An individual studying to become a doctor of chiropractic receives an education in both the basic and clinical sciences and in related health subjects. The intention of the basic chiropractic curriculum is to provide an in depth understanding of the structure and function of the human body in health and disease. The educational program includes training in the basic medical sciences, including anatomy with human dissection, physiology, and biochemistry.
Thorough training is also obtained in differential diagnosis, radiology and therapeutic techniques. This means, a doctor of chiropractic can both diagnose and treat patients, which separates them from non-physician status providers, like physical therapists. According to the Council on Chiropractic Education DCs are trained as Primary care Providers.
As a profession, the primary belief is in natural and conservative methods of health care.
Doctors of chiropractic have a deep respect for the human body's ability to heal itself without the use of surgery or medication. These doctors devote careful attention to the biomechanics, structure and function of the spine, its effects on the musculoskeletal and neurological systems, and the role played by the proper function of these systems in the preservation and restoration of health. A Doctor of Chiropractic is one who is involved in the treatment and prevention of disease, as well as the promotion of public health, and a wellness approach to patient healthcare.
Scope of Practice
"Doctors of Chiropractic frequently treat individuals with neuromusculoskeletal complaints, such as headaches, joint pain, neck pain, low back pain and sciatica. Chiropractors also treat patients with osteoarthritis, spinal disk conditions, carpal tunnel syndrome, tendonitis, sprains, and strains. However, the scope of conditions that Doctors of Chiropractic manage or provide care for is not limited to neuromusculoskeletal disorders. Chiropractors have the training to treat a variety of non-neuromusculoskeletal conditions such as: allergies, asthma, digestive disorders, otitis media (non-suppurative) and other disorders as new research is developed.
A variety of techniques, treatment and procedure are used to restore healing which will be the topic of future education releases."*
*Work Cited: American Chiropractic Association website www.amerchio.org
Washington State Law Relating to Chiropractic
"Chiropractic is the practice of health care that deals with the diagnosis or analysis and care or treatment of the vertebral subluxation complex and its effects, articular dysfunction, and musculoskeletal disorders, all for the restoration and maintenance of health and recognizing the recuperative powers of the body."

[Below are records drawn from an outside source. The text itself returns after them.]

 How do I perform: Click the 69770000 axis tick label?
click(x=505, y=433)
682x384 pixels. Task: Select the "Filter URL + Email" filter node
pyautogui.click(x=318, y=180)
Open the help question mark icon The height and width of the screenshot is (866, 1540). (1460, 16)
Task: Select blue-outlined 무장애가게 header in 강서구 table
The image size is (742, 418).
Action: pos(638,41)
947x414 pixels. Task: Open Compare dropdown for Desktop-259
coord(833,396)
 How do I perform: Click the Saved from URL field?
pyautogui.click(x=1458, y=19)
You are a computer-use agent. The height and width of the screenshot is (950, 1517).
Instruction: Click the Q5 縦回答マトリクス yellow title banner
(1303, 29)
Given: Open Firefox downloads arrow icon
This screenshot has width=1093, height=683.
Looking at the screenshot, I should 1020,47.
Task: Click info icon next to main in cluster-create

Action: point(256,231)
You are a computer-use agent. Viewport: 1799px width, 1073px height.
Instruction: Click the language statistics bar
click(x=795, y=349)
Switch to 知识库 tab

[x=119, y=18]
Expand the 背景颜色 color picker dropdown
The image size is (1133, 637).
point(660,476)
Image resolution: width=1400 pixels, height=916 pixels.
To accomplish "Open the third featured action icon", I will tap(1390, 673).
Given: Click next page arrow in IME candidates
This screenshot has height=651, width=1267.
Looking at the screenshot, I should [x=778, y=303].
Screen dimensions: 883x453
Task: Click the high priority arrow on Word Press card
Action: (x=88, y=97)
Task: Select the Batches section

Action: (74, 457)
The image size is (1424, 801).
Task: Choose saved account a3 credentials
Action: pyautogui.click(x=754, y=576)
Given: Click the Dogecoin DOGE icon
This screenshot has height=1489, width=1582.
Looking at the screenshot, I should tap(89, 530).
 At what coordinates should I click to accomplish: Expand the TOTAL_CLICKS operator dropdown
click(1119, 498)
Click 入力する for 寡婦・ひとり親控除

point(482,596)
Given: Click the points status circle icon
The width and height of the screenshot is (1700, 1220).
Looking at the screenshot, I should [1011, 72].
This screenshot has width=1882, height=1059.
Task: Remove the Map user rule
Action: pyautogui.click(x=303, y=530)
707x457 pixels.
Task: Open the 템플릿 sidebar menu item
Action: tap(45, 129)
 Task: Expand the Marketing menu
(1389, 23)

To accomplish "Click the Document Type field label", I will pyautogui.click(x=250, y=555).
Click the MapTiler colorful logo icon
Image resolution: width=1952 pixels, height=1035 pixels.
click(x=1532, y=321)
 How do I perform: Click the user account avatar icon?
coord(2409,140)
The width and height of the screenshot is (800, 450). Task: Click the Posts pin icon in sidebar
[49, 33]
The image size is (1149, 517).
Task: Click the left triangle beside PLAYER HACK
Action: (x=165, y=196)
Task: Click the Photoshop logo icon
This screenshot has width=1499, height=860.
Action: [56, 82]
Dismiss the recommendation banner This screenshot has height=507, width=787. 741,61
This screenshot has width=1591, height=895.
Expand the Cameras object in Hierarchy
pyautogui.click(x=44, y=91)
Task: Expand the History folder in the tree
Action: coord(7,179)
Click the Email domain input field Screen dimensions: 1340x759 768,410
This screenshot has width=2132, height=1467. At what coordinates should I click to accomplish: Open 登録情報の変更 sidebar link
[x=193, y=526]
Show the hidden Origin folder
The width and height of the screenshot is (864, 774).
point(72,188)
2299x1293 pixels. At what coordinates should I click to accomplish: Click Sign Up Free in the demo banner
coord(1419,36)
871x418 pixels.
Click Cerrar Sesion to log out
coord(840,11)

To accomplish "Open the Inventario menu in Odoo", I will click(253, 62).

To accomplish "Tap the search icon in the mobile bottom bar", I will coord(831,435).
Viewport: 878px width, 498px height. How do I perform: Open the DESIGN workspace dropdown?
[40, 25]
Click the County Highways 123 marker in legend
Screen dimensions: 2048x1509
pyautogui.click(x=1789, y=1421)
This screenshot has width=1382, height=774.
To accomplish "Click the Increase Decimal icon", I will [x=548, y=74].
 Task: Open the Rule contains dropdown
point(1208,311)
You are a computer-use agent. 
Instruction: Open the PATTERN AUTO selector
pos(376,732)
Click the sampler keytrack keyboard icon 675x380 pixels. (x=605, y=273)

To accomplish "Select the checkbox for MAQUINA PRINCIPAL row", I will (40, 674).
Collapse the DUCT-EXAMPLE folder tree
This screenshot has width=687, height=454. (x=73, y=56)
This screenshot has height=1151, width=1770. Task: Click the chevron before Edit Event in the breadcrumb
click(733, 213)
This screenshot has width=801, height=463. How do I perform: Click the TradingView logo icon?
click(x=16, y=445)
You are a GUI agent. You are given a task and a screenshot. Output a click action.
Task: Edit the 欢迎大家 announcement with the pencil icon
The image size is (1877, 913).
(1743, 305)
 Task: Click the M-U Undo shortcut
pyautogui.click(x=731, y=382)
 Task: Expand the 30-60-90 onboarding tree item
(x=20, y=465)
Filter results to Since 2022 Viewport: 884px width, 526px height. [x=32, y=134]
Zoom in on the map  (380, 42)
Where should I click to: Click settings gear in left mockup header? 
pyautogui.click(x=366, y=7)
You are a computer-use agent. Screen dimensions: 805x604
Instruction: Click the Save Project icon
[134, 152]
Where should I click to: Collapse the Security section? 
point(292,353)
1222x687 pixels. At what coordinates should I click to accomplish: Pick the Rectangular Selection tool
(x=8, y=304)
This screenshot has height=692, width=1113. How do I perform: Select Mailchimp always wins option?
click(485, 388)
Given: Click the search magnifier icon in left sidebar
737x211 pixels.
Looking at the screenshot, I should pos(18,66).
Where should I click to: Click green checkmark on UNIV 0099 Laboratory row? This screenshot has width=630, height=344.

Work Cited: Law Relative to Chiropractic RCW 18.25
The word "subluxation" comes from the Latin words meaning "to dislocate" (luxare) and "somewhat or slightly" (sub).
Chiropractors use the word subluxation to describe a misalignment or biomechanical malfunction of the vertebrae. The American Chiropractic Association defines subluxation as follows. "A subluxation is a complex of functional and/or structural and/or pathological articular changes that compromise neural integrity and may influence organ system function and general health".
Washington State Law defines the vertebral subluxation in RCW 18.25.006 as follows: "The vertebral subluxation complex means a functional defect or alteration of the biomechanical and physiological dynamics in a joint that may cause neuronal disturbances, with or without displacement detectable on x-ray. The effects of the vertebral subluxation complex may include, but are not limited to, any of the following: fixation, hypomobility, hypermobility, periarticular muscle spasm, edema, or inflammation".
Subluxation is also a medical term. The medical definition is an incomplete or partial dislocation- a condition, visible on x-rays in which the bony surfaces of the joint no longer face each other exactly but remain partially aligned. This medical definition/condition is not treated by chiropractors.